-- PROBLEM --
How do the lines below between the ones holding "the drop banner" and "the site navigation", inclusive, read? Give them again exactly, with no other lines.

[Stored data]
=-=-=-=-=

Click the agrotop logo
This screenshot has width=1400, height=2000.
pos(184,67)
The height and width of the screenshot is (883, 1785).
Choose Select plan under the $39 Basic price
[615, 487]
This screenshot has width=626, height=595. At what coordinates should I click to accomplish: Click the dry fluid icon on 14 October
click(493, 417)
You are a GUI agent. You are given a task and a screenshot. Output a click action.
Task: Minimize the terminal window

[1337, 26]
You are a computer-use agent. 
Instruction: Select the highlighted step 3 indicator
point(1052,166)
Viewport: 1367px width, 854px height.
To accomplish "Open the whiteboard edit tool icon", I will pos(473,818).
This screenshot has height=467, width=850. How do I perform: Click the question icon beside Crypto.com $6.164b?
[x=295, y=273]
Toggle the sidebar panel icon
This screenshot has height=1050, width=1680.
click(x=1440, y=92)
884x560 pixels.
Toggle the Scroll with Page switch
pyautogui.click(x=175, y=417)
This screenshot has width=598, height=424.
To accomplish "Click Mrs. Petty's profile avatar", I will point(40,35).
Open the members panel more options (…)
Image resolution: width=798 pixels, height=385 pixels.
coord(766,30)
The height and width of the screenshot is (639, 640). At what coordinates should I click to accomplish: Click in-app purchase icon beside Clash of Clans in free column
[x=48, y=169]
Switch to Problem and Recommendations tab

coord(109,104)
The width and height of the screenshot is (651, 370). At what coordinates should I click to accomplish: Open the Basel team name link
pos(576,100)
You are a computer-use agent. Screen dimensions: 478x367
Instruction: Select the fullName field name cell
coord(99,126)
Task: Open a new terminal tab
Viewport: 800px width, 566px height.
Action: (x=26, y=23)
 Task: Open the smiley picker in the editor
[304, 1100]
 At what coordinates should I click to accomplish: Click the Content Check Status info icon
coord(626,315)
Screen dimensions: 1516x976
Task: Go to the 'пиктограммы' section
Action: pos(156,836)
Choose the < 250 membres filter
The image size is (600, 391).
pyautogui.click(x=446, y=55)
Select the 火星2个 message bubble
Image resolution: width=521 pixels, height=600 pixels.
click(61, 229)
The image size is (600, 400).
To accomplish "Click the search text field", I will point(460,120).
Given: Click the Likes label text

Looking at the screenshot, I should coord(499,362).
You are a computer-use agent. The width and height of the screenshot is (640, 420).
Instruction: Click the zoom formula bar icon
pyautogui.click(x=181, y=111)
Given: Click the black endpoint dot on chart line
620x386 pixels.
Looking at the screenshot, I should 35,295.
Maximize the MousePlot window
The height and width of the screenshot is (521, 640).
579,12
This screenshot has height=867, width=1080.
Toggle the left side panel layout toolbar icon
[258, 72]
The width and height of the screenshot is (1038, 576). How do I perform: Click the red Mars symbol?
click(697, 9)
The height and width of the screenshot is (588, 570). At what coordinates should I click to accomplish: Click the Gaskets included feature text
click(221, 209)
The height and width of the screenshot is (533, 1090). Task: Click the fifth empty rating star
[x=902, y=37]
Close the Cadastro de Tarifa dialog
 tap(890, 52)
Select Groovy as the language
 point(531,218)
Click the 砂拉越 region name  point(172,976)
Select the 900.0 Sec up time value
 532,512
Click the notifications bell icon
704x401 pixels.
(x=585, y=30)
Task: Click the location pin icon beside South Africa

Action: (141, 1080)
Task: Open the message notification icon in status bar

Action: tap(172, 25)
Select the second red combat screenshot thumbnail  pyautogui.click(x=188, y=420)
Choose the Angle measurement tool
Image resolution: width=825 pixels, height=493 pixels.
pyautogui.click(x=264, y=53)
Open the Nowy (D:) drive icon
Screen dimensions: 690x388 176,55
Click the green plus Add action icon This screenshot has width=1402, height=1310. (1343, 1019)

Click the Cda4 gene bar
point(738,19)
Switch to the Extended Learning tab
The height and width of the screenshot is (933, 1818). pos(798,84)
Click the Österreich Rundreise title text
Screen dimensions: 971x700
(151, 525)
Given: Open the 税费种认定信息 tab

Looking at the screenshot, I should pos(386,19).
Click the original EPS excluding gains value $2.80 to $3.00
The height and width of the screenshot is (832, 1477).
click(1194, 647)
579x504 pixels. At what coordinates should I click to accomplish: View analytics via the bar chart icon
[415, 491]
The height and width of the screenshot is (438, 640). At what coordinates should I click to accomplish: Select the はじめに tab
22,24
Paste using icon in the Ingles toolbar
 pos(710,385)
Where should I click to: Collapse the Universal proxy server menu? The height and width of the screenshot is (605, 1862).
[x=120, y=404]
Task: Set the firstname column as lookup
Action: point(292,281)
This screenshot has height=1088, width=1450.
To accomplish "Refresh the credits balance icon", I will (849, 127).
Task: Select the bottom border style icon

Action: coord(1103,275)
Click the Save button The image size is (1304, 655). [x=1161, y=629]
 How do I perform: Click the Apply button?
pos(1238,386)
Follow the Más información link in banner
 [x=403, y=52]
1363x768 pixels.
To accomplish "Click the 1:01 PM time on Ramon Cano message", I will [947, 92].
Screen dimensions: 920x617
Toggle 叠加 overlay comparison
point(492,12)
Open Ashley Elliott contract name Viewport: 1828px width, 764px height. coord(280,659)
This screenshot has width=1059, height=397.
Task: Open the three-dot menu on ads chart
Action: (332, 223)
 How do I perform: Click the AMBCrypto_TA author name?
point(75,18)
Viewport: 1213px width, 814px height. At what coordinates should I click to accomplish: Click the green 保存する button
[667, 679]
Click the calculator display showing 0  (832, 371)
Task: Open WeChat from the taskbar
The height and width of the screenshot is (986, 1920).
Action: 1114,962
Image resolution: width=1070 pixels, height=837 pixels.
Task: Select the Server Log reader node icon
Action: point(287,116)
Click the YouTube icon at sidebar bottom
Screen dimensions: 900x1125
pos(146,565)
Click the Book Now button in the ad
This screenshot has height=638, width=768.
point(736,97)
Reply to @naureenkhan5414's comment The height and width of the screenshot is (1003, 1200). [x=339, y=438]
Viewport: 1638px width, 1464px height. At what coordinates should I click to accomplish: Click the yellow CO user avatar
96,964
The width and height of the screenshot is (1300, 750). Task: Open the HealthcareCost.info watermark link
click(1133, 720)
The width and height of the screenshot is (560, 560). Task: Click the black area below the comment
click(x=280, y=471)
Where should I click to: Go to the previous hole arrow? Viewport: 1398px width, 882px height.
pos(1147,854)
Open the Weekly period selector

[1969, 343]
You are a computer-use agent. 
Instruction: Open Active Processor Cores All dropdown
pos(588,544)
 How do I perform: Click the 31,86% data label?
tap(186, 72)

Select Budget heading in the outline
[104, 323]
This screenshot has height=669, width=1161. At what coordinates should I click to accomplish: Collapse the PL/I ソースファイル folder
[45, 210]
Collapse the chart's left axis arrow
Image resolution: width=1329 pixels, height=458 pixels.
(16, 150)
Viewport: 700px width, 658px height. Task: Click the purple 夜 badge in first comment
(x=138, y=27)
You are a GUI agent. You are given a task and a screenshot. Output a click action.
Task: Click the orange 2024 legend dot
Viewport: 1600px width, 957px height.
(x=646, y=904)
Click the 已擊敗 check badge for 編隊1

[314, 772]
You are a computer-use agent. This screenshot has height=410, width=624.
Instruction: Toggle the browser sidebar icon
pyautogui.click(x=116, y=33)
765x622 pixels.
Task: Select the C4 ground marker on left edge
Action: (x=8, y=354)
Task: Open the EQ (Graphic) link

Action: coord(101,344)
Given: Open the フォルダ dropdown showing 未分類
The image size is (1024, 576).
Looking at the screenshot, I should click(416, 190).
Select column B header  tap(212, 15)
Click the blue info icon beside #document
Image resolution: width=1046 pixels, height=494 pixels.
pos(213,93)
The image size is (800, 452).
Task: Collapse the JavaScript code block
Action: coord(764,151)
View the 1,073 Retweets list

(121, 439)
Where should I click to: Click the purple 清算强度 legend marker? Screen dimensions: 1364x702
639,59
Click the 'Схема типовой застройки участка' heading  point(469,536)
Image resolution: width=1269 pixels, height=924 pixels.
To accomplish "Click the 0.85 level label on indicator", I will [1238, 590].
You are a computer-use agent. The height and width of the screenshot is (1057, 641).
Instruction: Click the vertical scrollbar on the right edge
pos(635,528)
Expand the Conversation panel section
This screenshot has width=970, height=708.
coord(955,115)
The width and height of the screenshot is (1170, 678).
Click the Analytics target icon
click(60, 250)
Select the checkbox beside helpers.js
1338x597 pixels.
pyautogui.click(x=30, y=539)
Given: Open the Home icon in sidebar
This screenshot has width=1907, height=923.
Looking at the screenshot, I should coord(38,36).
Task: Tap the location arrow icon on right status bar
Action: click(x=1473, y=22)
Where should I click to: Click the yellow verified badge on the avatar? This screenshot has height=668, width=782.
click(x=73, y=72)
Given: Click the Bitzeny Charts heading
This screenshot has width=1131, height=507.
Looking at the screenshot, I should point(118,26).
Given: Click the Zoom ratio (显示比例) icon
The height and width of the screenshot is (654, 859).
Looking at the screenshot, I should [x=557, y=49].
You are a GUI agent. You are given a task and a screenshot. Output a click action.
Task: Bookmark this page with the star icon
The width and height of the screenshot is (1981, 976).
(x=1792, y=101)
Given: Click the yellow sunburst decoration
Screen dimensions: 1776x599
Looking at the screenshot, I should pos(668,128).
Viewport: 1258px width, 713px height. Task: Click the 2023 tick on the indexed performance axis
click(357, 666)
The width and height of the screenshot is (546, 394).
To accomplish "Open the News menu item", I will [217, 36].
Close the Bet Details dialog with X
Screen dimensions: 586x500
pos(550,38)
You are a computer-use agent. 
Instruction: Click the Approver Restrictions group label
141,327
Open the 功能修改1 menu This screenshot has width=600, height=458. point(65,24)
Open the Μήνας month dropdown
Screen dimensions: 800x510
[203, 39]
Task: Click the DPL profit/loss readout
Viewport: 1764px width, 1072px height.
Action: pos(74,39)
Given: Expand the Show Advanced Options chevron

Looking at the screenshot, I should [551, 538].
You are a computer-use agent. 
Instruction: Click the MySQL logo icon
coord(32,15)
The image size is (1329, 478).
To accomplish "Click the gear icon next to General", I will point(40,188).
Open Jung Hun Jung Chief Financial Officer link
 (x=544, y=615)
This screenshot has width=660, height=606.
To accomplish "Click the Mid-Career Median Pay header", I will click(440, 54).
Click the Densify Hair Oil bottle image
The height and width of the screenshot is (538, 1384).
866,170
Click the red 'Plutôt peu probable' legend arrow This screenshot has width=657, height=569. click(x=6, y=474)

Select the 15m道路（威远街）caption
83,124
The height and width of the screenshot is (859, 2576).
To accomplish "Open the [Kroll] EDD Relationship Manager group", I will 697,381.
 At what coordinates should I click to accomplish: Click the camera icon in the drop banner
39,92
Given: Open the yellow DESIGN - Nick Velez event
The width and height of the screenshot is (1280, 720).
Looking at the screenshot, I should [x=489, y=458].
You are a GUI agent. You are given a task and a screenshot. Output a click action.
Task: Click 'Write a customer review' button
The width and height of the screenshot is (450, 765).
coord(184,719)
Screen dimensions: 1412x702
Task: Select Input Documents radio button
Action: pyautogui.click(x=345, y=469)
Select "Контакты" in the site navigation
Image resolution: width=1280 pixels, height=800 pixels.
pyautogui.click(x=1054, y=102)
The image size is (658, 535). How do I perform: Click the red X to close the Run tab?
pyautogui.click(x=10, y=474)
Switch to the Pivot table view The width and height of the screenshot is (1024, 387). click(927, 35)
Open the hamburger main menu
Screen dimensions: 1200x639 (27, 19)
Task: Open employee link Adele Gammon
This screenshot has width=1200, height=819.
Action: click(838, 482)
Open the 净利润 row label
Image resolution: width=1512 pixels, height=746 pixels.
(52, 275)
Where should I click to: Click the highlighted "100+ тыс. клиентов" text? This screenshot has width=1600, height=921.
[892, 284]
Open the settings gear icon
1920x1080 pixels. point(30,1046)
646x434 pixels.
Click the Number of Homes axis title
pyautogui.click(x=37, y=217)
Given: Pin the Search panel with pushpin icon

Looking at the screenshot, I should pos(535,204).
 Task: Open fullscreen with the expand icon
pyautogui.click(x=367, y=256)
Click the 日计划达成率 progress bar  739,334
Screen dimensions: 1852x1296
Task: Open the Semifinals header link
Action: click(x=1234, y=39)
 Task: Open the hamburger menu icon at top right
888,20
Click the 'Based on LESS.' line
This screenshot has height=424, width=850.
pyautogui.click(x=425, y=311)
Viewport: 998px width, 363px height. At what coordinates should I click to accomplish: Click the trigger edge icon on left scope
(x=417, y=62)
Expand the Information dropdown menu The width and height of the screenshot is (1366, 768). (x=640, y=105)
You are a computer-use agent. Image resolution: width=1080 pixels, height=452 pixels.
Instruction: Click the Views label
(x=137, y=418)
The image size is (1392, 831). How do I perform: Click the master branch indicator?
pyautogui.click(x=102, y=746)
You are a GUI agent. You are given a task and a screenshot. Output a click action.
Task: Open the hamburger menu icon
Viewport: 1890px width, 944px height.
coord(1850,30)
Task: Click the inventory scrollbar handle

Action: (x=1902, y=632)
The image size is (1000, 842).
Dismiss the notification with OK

=-=-=-=-=

-- YOUR RESPONSE --
 At what coordinates should I click to accomplish: Click the camera icon in the drop banner
39,92
Given: Open the yellow DESIGN - Nick Velez event
The width and height of the screenshot is (1280, 720).
Looking at the screenshot, I should [x=489, y=458].
You are a GUI agent. You are given a task and a screenshot. Output a click action.
Task: Click 'Write a customer review' button
The width and height of the screenshot is (450, 765).
coord(184,719)
Screen dimensions: 1412x702
Task: Select Input Documents radio button
Action: pyautogui.click(x=345, y=469)
Select "Контакты" in the site navigation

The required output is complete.